Выйдя в отставку из обер-прокурорского стола, Муравьев был произведен в статские советники в 1843 году. С того времени царские награды и звания сыпались на него как из рога изобилия.
За несколько лет до отставки он купил немного земли в Киеве и начал там строительство дома. В помощники себе непременно нанимал холостых офицеров, среди которых самые тесные и долгие отношения связывали его с двадцатилетним «милым сапериком» Михаилом Семеновым. С ним Муравьев прожил последние девять лет своей жизни.

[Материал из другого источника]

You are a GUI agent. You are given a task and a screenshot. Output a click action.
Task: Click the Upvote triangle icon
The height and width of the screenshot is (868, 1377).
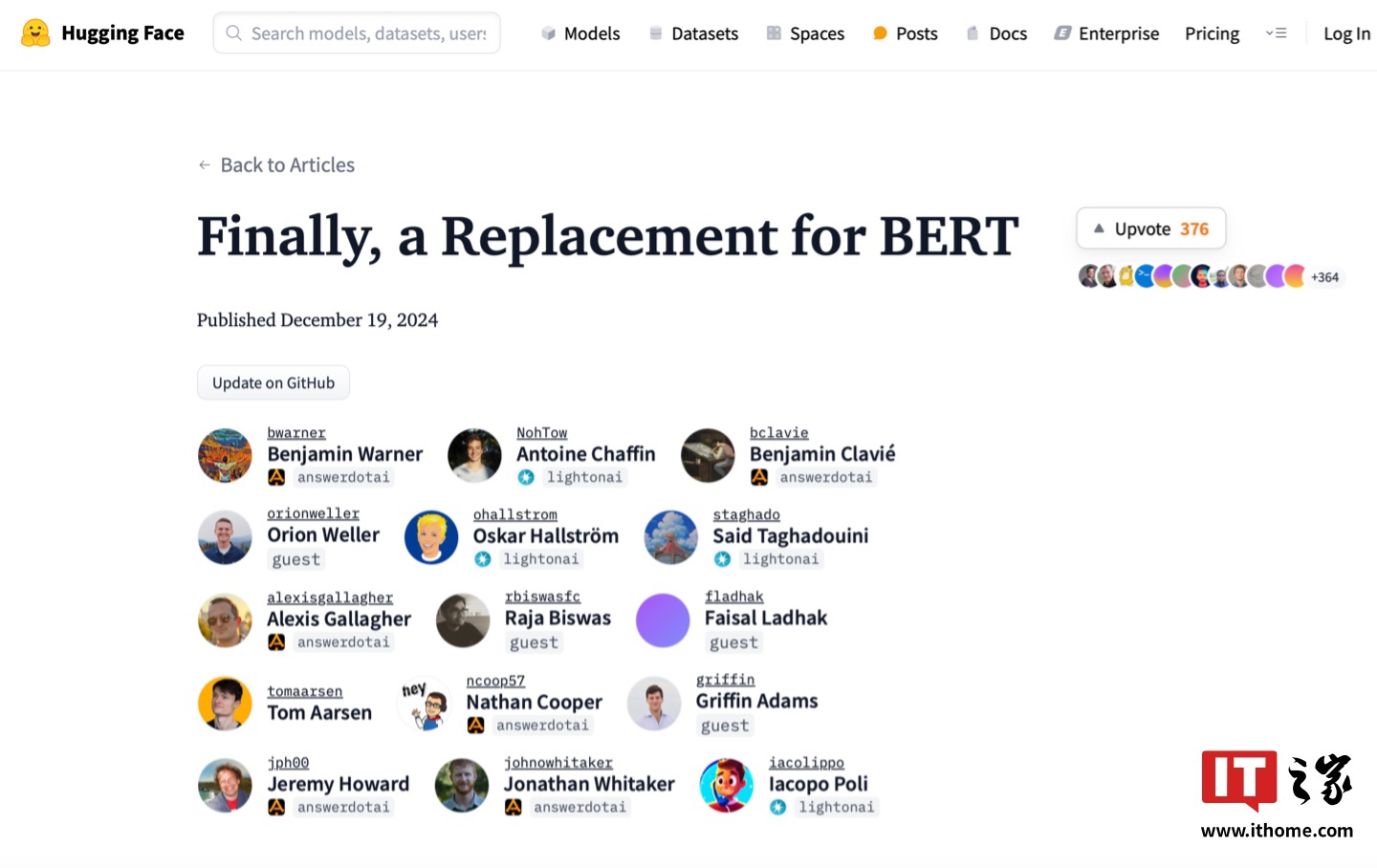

С «милым, ласковым, нежным, расцелованными шпориком-сапериком» Муравьев познакомился в конце 1850-х годов. При производстве в офицеры Семенов был назначен в Киевскую саперную бригаду, и тогда их отношения возобновились. Летом Муравьев по обыкновению жил в Киеве, а зимой уезжал в Петербург. Семенов оставался в хижине, чтобы следить за садом и строящимся двухэтажным особняком. Из переписки, изданной Семеновым спустя год после смерти Муравьева, открываются их удивительно трепетные отношения. Восемь лет Муравьев возражал против женитьбы «моего Мишеля», удерживал его при себе всеми силами.
Первоначально через Муравьева Семенов надеялся получить хорошее место адъютанта при киевском генерал-губернаторе. Но когда связей стареющего Муравьева оказалось для этого недостаточно, не бросил его... Под конец жизни Муравьев испытывал большие финансовые затруднения, едва ли не нищенствовал. Так вот Семенов продолжил ремонт и строительство дома за свой счет и собственными руками перестилал полы. Денег не оказалось даже для того, чтобы заплатить почте за ящики муравьевских архивов, которые в 1868 году были перевезены в Киев, где «Бельведерский Митрофан» решает поселиться окончательно. Когда не оказалось денег даже на камердинера, Семенов нанял одного на двоих.
В разлуке Муравьев и Семенов несколько раз в неделю обменивались письмами. Послания Андрея Николаевича начинаются особенно трогательно: «Спешу отвечать тебе, милый саперик, которого очень люблю и в шпорах и без шпор, …в это последнее время особенно…»; «Милый саперик! Обнимаю тебя крепко и прошу так же… и меня любить…»; «Ты такая умница, милый саперик, что мне остается только расцеловать тебя…»; «Я думаю, что уже надоел милому шпорику своими письмами, только что не всякий день…» «Любезный шпорик, я все исполню, что ты мне приказал, ибо страшно боюсь тебя прогневать. Сегодня писал трогательное письмо о тебе, где все высказал, что только мог о твоих добродетелях; не знаю, будет ли успех, но знай, что ты должен мне за это крепкие объятия и поцелуи»…
Все эти нежности сыплются из уст человека «громадного роста, с кучерявыми, прекрасно сохранившимися густыми волосами, с чисто выбритым лицом, напоминавшего тип шотландского лорда», приводившего в трепет все русское поповство… Одно появление его в храме любой части великой империи заставляло священников вести «службу куда строже, чем без него». Таким запомнил Муравьева его ученик и соучастник его сексуальных приключений «гражданин Гоморры» Владимир Петрович Мещерский. Он, кстати, и посоветовал заехать в Киеве к старику тридцатилетнему поэту Алексею Апухтину, который оставил в альбоме короткое стихотворение.